Suddenly realizing that his family were as concerned as himself, Paddy turned to Bob and Jack, sitting together bewildered on a Florentine marble bench. "Boys, what do you say? Do you want to go after Auntie Mary's thirteen million quid? If you do I'll contest, not otherwise."
"But we can live on Drogheda anyway, isn't that what the will says?" Bob asked.
Harry answered. "No one can turn you off Drogheda so long as even one of your father's grandchildren lives."
"We're going to live here in the big house, have Mrs. Smith and the girls to look after us, and earn a decent wage," said Paddy as if he could hardly believe his good fortune rather than his bad.
"Then what more do we want, Jack?" Bob asked his brother. "Don't you agree?"
"It suits me," said Jack.
Father Ralph moved restlessly. He had not stopped to shed his Requiem vestments, nor had he taken a chair; like a dark and beautiful sorcerer he stood half in the shadows at the back of the room, isolated, his hands hidden beneath the black chasuble, his face still, and at the back of the distant blue eyes a horrified, stunned resentment. There was not even going to be the longed-for chastisement of rage or contempt; Paddy was going to hand it all to him on a golden plate of goodwill, and thank him for relieving the Clearys of a burden.
"What about Fee and Meggie?" the priest asked Paddy harshly. "Do you not think enough of your women to consult them, too?" "Fee?" asked Paddy anxiously.

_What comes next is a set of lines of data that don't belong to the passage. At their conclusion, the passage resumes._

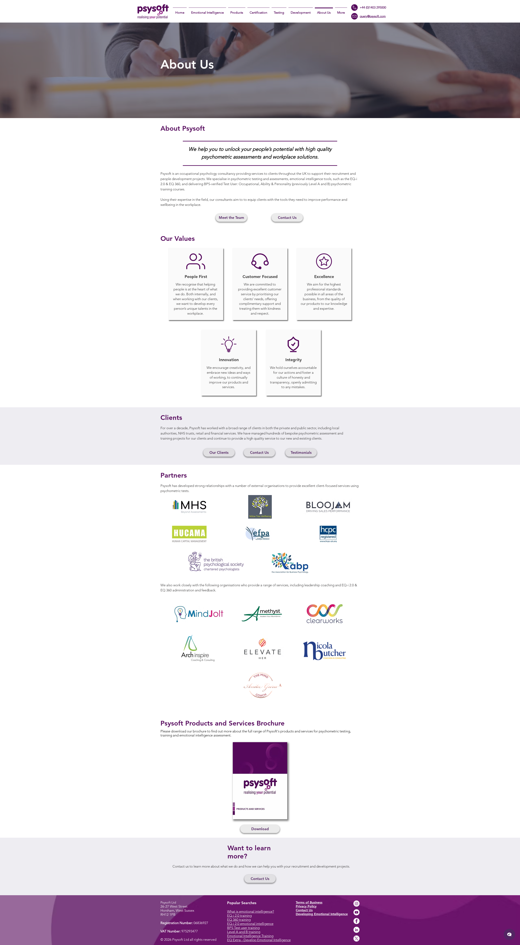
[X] (356, 938)
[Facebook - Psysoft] (356, 921)
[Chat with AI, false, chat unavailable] (509, 934)
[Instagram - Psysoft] (356, 903)
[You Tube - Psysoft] (356, 912)
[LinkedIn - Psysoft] (356, 930)
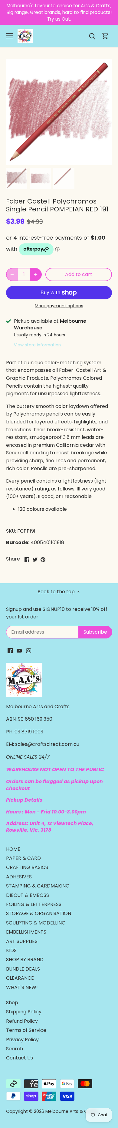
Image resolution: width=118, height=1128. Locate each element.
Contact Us (19, 1057)
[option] (59, 112)
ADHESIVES (19, 876)
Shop (12, 1002)
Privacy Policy (22, 1039)
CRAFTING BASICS (27, 867)
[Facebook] (10, 650)
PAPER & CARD (23, 858)
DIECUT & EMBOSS (27, 895)
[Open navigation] (9, 35)
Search (14, 1048)
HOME (13, 849)
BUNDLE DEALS (23, 968)
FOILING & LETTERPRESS (33, 904)
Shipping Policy (23, 1011)
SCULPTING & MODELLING (36, 922)
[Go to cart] (105, 36)
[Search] (92, 36)
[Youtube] (19, 650)
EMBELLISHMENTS (26, 931)
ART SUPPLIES (22, 941)
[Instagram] (28, 650)
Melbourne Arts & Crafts (71, 1111)
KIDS (11, 950)
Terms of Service (26, 1030)
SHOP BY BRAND (25, 959)
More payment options (59, 306)
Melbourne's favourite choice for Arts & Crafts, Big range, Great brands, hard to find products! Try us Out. (59, 12)
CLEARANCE (20, 978)
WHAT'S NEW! (22, 987)
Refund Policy (22, 1021)
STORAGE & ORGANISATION (38, 913)
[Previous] (13, 112)
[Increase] (35, 274)
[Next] (104, 112)
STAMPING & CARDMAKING (38, 885)
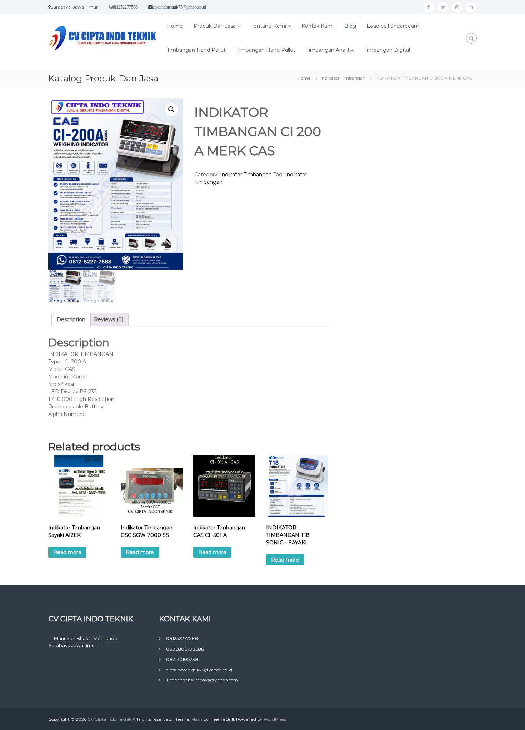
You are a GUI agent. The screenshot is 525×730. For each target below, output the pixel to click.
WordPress (275, 719)
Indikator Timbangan (343, 78)
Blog (350, 26)
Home (175, 26)
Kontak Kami (317, 26)
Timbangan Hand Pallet (196, 50)
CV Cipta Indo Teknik (110, 719)
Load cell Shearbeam (393, 26)
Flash (196, 719)
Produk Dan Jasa (215, 26)
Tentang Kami (268, 26)
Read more (67, 552)
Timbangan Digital (387, 50)
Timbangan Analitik (330, 50)
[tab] (71, 319)
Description (71, 319)
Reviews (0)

"Whatever you decide, Paddy. I don't care."
"Meggie?"
"I don't want her thirteen million pieces of silver," Meggie said, her eyes fixed on Father Ralph.
Paddy turned to the lawyer. "Then that's it, Harry. We don't want to contest the will. Let the Church have Mary's money, and welcome." Harry struck his hands together. "God damn it, I hate to see you cheated!" "I thank my stars for Mary," said Paddy gently. "If it wasn't for her I'd still be trying to scrape a living in New Zealand."
As they came out of the drawing room Paddy stopped Father Ralph and held out his hand, in full view of the fascinated mourners clustering in the dining room doorway.
"Father, please don't think there are any hard feelings on our side. Mary was never swayed by another human being in all her life, priest or brother or husband. You take it from me, she did what she wanted to do. You were mighty good to her, and you've been mighty good to us. We'll never forget it." The guilt. The burden. Almost Father Ralph did not move to take that gnarled stained hand, but the cardinal's brain won; he gripped it feverishly and smiled, agonized.
"Thank you, Paddy. You may rest assured I'll see you never want for a thing."
Within the week he was gone, not having appeared on Drogheda again. He spent the few days packing his scant belongings, and touring every station in the district where there were Catholic families; save Drogheda. Father Watkin Thomas, late of Wales, arrived to assume the duties of parish priest to the Gillanbone district, while Father Ralph de Bricassart became private secretary to Archbishop Cluny Dark. But his work load was light; he had two undersecretaries. For the most part he was occupied in discovering just what and how much Mary Carson had owned, and in gathering the reins of government together on behalf of the Church.